Effects of 2DG on afterdischarge (AD) threshold in rats experiencing kindled seizures evoked by stimulation of the olfactory bulb and perforant path. 2DG (250 mg/kg i.p.) was administered 30 min prior to delivery of stimulation (see text for details of normalization and stimulation methods). Treatment with 2DG increased the normalized mean AD threshold (filled triangles) in rats receiving perforant path stimulation compared to saline treated controls, which demonstrated a reduction in AD threshold (filled circles, reported previously6).

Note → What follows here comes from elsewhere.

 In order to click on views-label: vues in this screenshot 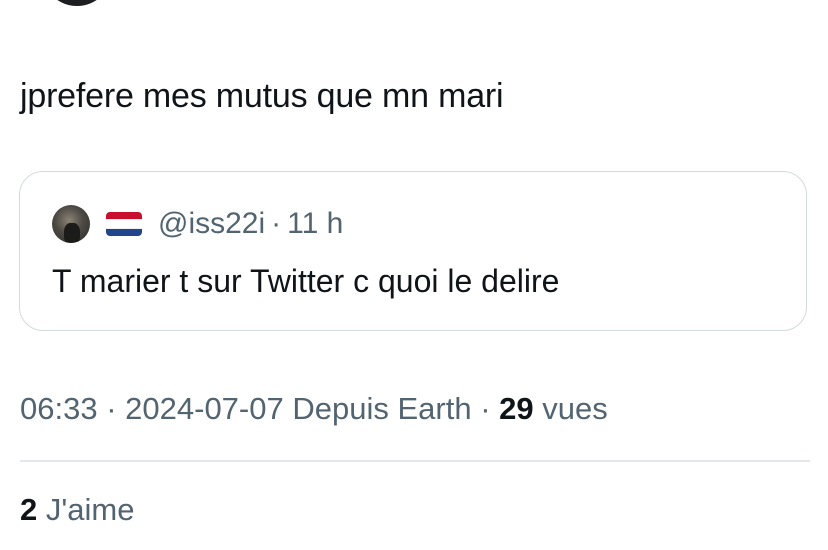, I will do `click(575, 408)`.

In contrast, there were no effects of 2DG on AD threshold of rats receiving stimulation of the olfactory bulb (open triangles) compared to saline treated controls (open circles).

FIGURE 7

Antiepileptic effects of 2DG (250 mg/kg i.p.) on kindling progression in rats experiencing seizures evoked by perforant path or olfactory bulb stimulation. Number of ADs required to achieve behavioral seizure stages of class III, class IV, and the first to third class V seizures in response to kindling of the olfactory bulb (A) or perforant path (B). There was a ~ 2-fold slowing in the rate of number of AD required to reach each stage in animals treated with 2DG for both olfactory bulb and perforant path stimulation.